_Supplied text_.
> Hi all,
> I need to evaluate the area of a closed cubic bezier curve defined by
> the list of control points ( num. points = 1 + 3 * num. bezier sub-curves ).
> I found a posible solution evaluating the curve to get a polyline and
> calculate the area of the enclosed area ( very simple ) but I'd like to
> use a closed solution that doesn't depend on the number of points of the
> Any advise? Thanks..
An interesting problem. For any piecewise differentiable curve in 2D,
the following general procedure gives you the area inside the curve /
series of curves. For polynomial curves (Bezier curves), you will get
closed form solutions.
g(t) be a piecewise differentiable curve, with 0 <= t <= 1. g(t) is
oriented clockwise and g(1) = g(0).
F(x, y) = [x, y] / 2
Then div(F(x, y)) = 1
where div is for divergence.
Now the divergence theorem gives you the area inside the closed curve g
(t) as a line integral along the curve:
int(dot(F(g(t)), perp(g'(t))) dt, t = 0..1)
= (1 / 2) * int(dot(g(t), perp(g'(t))) dt, t = 0..1)
perp(x, y) = (-y, x)
where int is for integration, ' for differentiation and dot for dot
product. The integration has to be pieced to the parts corresponding to
the smooth curve segments.

_Raw data_.
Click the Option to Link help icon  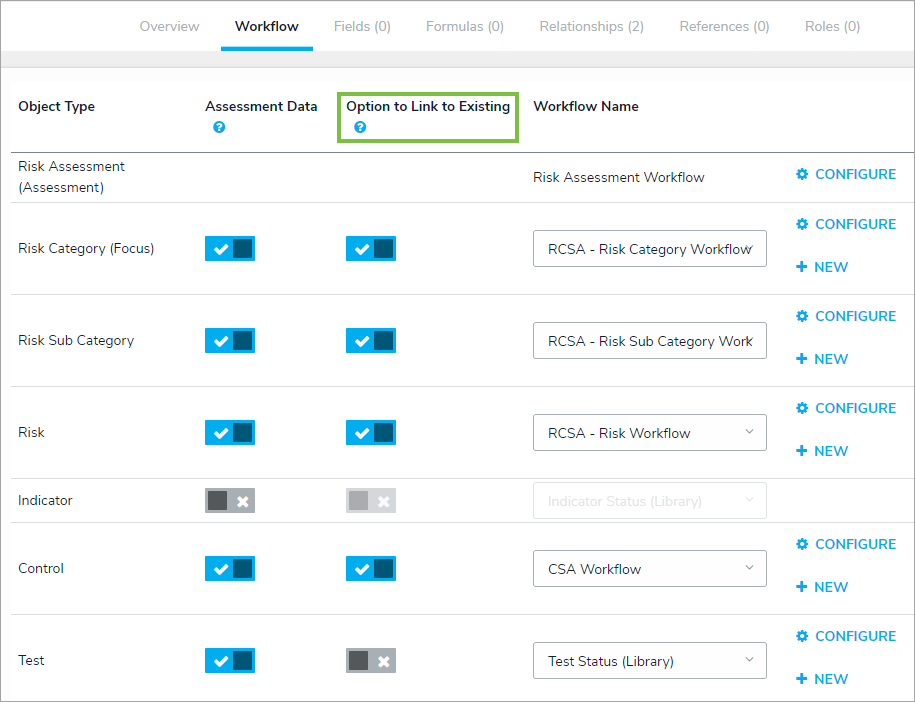point(360,128)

_Exercises to complete_.
a) Answer these from the thread on the area of a closed Bezier curve, not from the listing:
(i) How many control points does the list hold, in terms of the number of Bezier sub-curves?
(ii) How is F(x, y) defined?
(iii) Which way is the curve g(t) oriented?
b) Proceed with the thread on the area of a closed Bezier curve, picking up right after its final sentence.

_Answers to the problems_.
a)
(i) 1 + 3 * the number of Bezier sub-curves
(ii) F(x, y) = [x, y] / 2
(iii) Clockwise

b)
Now for examples. Take the Bezier degree 3 and one such curve with
control points (x0, y0), (x1, y1), (x2, y2), (x3, y3). The integral over
this curve is:
I := 3 / 10 * y1 * x0 - 3 / 20 * y1 * x2 -
3 / 20 * y1 * x3 - 3 / 10 * y0 * x1 -
3 / 20 * y0 * x2 - 1 / 20 * y0 * x3 +
3 / 20 * y2 * x0 + 3 / 20 * y2 * x1 -
3 / 10 * y2 * x3 + 1 / 20 * y3 * x0 +
3 / 20 * y3 * x1 + 3 / 10 * y3 * x2
Calculate this for each curve in the sequence and add them up. The sum
is the area enclosed by the curves (assuming the curves form a loop).
If the curve consists of just one Bezier curve, then it must be x3 = x0
and y3 = y0, and the area is:
Area := 3 / 20 * y1 * x0 - 3 / 20 * y1 * x2 -
3 / 20 * y0 * x1 + 3 / 20 * y0 * x2 -
3 / 20 * y2 * x0 + 3 / 20 * y2 * x1
Hope I did not do mistakes.